# Building on to 'Granny Flat'



## DJF (18 Apr 2010)

Hi

My girlfriend and myself are in the initial stages of planning to build a new house which will be attached to her grandfathers existing two bedroom bungalow, effectively forming a 'granny flat' arrangement.

The existing property is currently in my girlfriends grandfathers name. Am I correct in saying that the deeds to the existing property will need to be signed over to my girlfriend as well as the adjacent site, in order to get a mortgage for the build? Also are there any tax implications by doing this?

Also I am currently working in the uk as a result of the recession, commuting weekly. Can anyone advise if this will be an issue when it comes to getting a mortgage, ie. earning my money outside of the state? 

Thanks in advance for any assistance..


----------



## onq (19 Apr 2010)

Granny flats usually contain a special condition restricting the property to be used by members of the immediate family, which in turn may seriously affect sell-on at a later date unless rectified.
Building on someone else's land is a no-no, but transfer to a separate folio may effectively be prevented by the condition wording, so you need to take expert advice on this.

ONQ.

[broken link removed]

All advice on AAM is remote from the situation and cannot be relied upon   as a defence or support - in and of itself - should legal action be   taken.
Competent legal and building professionals should be asked to advise in   Real Life with rights to inspect and issue reports on the matters at   hand.


----------



## DBK100 (19 Apr 2010)

onq said:


> Granny flats usually contain a special condition restricting the property to be used by members of the immediate family, which in turn may seriously affect sell-on at a later date unless rectified.
> Building on someone else's land is a no-no, but transfer to a separate folio may effectively be prevented by the condition wording, so you need to take expert advice on this.
> 
> ONQ.
> ...



+1
(Except from my experience I would substitute _Always_ for _Usually_).


----------



## onq (20 Apr 2010)

Fair comment DBK100, but you know me, I'll leave a little wiggle room for the exception to the rule.

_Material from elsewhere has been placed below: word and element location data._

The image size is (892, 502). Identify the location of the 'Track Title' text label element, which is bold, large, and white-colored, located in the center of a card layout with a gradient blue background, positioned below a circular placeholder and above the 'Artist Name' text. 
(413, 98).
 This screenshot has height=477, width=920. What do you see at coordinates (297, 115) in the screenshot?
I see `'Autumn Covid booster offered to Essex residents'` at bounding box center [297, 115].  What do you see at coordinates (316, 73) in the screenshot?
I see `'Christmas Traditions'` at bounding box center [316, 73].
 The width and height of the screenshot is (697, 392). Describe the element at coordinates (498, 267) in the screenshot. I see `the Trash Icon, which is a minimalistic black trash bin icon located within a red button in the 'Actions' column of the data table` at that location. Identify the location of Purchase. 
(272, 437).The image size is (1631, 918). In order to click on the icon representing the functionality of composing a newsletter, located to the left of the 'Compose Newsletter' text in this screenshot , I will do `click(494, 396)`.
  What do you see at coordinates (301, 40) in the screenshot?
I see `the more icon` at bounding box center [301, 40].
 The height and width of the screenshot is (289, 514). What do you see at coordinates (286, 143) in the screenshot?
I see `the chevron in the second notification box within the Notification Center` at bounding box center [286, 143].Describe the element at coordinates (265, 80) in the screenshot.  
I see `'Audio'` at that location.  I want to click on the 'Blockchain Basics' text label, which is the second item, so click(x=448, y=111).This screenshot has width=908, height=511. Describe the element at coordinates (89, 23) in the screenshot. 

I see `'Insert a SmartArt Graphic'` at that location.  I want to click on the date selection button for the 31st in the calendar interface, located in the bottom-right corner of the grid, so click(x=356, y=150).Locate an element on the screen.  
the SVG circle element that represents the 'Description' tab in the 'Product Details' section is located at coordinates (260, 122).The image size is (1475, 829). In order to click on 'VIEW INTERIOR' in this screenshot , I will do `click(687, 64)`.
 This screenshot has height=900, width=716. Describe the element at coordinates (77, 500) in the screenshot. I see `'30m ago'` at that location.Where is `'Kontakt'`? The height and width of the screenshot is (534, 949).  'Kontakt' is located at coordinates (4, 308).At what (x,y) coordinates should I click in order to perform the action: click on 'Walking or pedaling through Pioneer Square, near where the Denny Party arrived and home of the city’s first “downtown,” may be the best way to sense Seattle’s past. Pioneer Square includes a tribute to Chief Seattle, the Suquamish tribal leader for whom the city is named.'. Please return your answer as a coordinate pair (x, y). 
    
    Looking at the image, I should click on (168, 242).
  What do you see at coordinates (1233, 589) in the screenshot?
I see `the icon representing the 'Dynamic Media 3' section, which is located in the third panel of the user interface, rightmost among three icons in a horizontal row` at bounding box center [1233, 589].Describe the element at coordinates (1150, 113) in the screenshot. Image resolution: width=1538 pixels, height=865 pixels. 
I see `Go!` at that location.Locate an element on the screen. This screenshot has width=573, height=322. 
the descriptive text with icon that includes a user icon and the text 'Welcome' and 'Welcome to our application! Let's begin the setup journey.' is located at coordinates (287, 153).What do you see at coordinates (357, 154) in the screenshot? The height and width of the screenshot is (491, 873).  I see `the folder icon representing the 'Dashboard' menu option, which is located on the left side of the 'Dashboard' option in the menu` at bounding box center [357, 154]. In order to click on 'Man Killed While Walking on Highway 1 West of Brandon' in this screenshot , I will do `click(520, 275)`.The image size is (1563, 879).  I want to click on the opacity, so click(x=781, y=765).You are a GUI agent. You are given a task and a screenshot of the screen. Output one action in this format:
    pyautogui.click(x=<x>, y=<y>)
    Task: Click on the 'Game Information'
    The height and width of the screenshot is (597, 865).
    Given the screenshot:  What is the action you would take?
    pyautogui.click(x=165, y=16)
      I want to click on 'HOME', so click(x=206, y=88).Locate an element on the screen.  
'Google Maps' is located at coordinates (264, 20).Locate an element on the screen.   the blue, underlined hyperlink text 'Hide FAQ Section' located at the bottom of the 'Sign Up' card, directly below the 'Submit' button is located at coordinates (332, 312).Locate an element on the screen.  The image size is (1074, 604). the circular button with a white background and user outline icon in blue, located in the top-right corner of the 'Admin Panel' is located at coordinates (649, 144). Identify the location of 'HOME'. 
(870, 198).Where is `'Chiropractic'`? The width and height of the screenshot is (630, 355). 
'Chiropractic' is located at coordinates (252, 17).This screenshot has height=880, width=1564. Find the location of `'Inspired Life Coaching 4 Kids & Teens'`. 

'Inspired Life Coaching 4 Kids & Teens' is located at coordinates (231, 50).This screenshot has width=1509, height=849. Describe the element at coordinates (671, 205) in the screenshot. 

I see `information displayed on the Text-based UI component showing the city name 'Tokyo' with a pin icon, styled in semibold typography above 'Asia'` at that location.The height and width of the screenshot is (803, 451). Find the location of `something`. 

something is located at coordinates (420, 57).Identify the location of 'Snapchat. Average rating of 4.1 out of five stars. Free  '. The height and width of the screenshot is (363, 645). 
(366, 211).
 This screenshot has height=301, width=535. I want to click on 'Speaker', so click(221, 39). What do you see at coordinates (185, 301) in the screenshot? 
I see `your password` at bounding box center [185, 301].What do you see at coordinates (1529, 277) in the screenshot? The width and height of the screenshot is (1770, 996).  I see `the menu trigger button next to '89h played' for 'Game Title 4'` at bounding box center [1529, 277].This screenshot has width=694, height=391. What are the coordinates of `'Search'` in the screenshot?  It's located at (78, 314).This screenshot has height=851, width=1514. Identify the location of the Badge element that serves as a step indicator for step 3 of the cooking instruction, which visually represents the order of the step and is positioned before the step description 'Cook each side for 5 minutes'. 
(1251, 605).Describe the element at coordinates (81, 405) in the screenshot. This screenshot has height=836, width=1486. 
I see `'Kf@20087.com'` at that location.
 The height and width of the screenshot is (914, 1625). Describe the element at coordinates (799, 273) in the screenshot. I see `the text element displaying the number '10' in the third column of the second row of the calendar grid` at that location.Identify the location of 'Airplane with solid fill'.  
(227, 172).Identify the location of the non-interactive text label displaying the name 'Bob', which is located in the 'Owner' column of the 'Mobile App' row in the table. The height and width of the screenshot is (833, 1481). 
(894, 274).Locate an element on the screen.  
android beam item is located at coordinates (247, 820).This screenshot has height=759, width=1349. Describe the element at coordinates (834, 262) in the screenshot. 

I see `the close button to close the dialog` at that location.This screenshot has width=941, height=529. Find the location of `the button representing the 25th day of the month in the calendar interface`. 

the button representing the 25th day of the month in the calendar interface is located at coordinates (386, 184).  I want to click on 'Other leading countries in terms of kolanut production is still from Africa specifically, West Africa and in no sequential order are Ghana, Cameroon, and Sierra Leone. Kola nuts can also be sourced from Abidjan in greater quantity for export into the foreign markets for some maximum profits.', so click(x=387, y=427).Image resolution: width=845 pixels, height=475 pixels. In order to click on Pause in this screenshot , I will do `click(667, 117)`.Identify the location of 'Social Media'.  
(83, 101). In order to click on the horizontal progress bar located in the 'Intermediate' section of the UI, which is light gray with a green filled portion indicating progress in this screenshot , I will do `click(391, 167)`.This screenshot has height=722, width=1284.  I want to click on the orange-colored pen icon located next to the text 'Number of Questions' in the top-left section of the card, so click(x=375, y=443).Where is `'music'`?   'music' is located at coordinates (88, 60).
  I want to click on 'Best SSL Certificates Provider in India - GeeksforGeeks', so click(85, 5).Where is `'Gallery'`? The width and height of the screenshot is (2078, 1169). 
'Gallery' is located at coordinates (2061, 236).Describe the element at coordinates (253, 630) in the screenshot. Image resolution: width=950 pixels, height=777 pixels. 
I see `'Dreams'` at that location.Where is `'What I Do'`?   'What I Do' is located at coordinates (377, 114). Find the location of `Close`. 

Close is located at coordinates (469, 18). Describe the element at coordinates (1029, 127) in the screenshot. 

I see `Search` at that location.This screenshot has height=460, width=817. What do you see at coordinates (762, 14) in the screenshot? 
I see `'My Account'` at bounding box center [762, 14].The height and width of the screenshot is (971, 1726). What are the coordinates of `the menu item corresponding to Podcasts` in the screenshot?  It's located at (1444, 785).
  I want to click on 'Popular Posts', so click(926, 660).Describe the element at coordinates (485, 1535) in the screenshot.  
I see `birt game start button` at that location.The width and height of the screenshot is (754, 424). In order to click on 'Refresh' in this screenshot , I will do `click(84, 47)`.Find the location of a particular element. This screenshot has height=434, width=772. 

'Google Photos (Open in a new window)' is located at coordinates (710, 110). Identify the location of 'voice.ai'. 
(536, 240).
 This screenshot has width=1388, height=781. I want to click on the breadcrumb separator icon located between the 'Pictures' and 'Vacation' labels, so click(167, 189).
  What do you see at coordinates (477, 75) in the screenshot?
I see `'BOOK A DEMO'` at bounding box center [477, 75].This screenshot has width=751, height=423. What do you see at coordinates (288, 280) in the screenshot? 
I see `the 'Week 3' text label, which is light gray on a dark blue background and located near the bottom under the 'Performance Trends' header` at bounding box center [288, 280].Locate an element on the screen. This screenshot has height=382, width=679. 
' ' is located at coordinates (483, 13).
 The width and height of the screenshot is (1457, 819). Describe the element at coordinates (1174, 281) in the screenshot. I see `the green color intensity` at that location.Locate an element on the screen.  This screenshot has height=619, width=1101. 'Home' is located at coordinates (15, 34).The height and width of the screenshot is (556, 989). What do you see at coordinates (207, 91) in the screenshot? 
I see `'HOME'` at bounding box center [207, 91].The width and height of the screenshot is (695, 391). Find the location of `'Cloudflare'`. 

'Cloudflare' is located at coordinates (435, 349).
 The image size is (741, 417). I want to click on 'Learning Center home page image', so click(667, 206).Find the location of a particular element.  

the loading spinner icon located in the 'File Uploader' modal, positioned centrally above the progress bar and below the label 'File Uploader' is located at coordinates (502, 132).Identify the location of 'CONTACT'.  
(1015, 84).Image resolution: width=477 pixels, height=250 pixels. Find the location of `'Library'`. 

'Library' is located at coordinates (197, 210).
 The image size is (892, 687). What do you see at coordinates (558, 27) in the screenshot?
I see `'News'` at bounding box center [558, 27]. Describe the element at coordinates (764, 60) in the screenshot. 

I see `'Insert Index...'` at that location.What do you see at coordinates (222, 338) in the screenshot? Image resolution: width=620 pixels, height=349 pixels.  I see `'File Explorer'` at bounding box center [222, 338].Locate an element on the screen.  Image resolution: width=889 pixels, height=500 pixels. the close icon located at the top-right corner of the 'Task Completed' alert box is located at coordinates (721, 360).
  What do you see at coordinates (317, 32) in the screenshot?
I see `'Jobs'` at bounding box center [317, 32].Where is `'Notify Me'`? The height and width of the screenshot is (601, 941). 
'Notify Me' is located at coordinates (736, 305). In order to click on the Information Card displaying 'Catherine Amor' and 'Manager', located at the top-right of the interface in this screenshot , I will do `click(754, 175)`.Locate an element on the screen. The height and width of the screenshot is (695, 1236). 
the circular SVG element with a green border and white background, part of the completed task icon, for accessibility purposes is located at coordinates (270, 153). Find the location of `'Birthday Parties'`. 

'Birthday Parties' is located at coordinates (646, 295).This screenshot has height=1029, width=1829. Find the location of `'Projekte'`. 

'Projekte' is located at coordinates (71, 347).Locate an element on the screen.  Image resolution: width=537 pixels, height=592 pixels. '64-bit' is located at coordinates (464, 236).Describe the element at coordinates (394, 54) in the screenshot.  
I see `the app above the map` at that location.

Its amazing how many people are thinking of building on "family-owned" land, not realising the legal Gordian Knots they'll face when it comes to sell on.

Perhaps one of the legal heads to draw up a FAQ on it, because its a pitfall one might enter into in good faith, not knowing the perils ahead if title and succession are disputed, or some manipulative parent fails to grant each descendant proper title in the will - "to keep the family together" or "to keep the land in the family".

ONQ.

[broken link removed]

All advice on AAM is remote from the situation and cannot be relied upon    as a defence or support - in and of itself - should legal action be    taken.
Competent legal and building professionals should be asked to advise in    Real Life with rights to inspect and issue reports on the matters at    hand.


----------



## DJF (25 Apr 2010)

Thanks for your response. 

We have no intention of ever selling the property, I am starting to seek expert advise on the matter and how best to handle it, as I write this.


----------



## onq (25 Apr 2010)

DJF,

You probably have no intention of ever splitting up with your girlfriend, but these things happen.
My apologies for the shower of cold water I am about to dump over you both.
But, to be blunt about it, you are walking into a potential minefield.

The institution of marriage was created in part to address rights of property and succession.
But succession rights are a whole minefield to themselves and if there are other family members, you need to get ownership, garden plot and access rights sorted BEFORE you build anything.
Also, unless your girlfriend is the sole inheritor of the land and marries you, you may have little comeback if you split up down the line, she is left in occupation of the house and you have no way to get your money out of it.

In summary,


 Build only on land you own.
Don't build on land you don't  own
 Don't build on land your girlfriend owns
Don't  build on land your girlfriend doesn't own
Don't build on land  your girlfriend's grandfather owns
I am not being malicious or bad-minded, I am saying this for the good of all parties concerned.

ONQ.

[broken link removed]

All advice on AAM is remote from the situation and cannot be relied upon     as a defence or support - in and of itself - should legal action be     taken.
Competent legal and building professionals should be asked to advise in     Real Life with rights to inspect and issue reports on the matters at     hand.


----------